------ Record excerpts ------
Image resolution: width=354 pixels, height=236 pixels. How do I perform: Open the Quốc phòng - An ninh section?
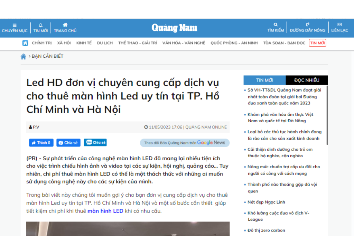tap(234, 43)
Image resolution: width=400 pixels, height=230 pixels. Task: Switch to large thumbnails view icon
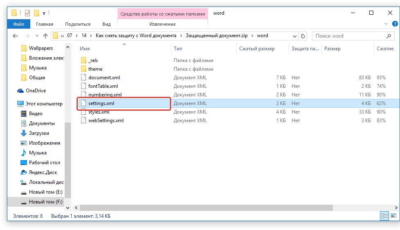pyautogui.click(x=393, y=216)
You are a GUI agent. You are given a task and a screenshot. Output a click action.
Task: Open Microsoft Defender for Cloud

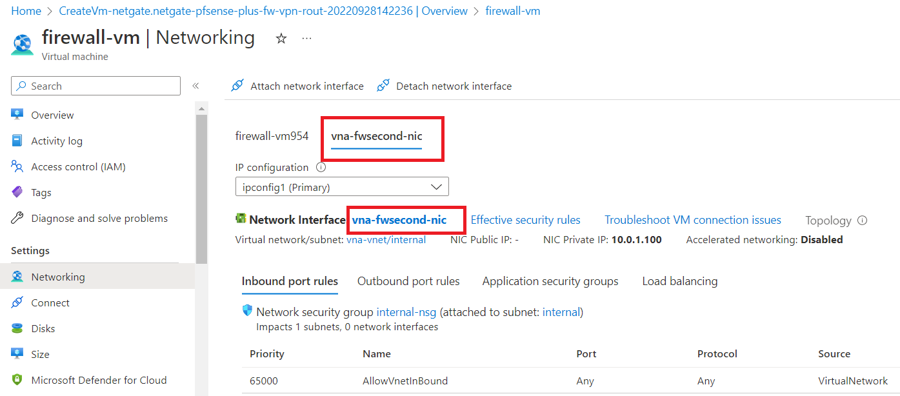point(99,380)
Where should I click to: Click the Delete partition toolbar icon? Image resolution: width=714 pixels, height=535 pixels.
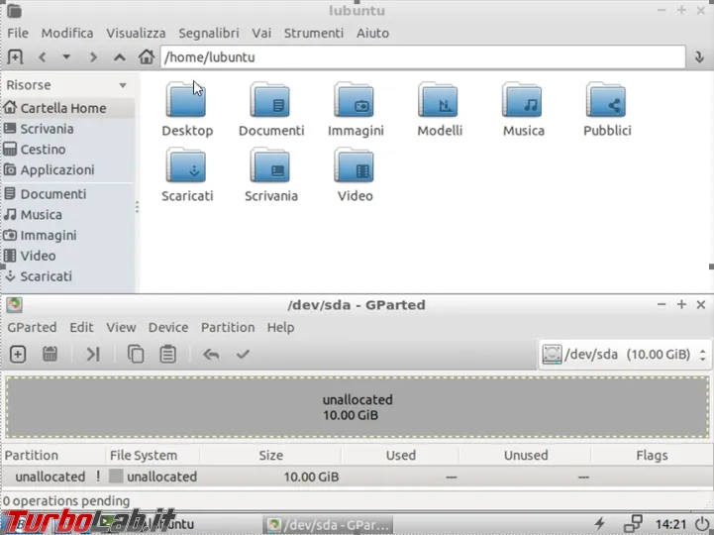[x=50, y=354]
------
------ Record excerpts ------
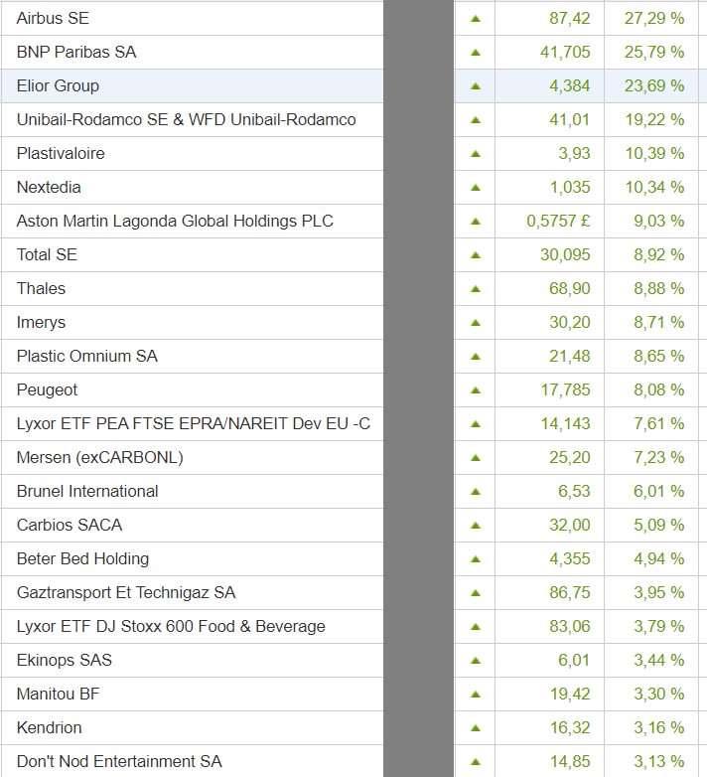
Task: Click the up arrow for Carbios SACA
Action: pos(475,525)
------
------ Record excerpts ------
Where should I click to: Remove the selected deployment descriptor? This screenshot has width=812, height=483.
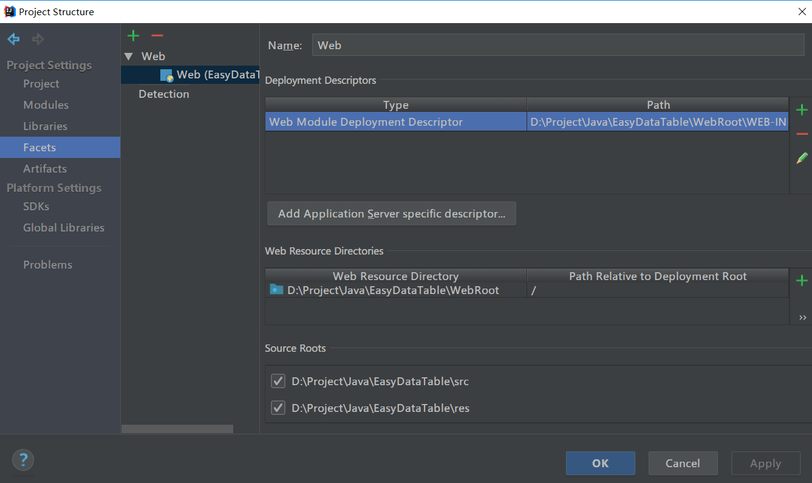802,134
------
Problem statement -> Take the material above from the line bearing "Image resolution: width=354" through the line bearing "You are a GUI" and write it out exactly, both end lines included. Pictures stay out.

Response to this exercise ->
Image resolution: width=354 pixels, height=236 pixels. How do I perform: Open the Quốc phòng - An ninh section?
tap(234, 43)
Image resolution: width=400 pixels, height=230 pixels. Task: Switch to large thumbnails view icon
pyautogui.click(x=393, y=216)
You are a GUI agent. You are given a task and a screenshot. Output a click action.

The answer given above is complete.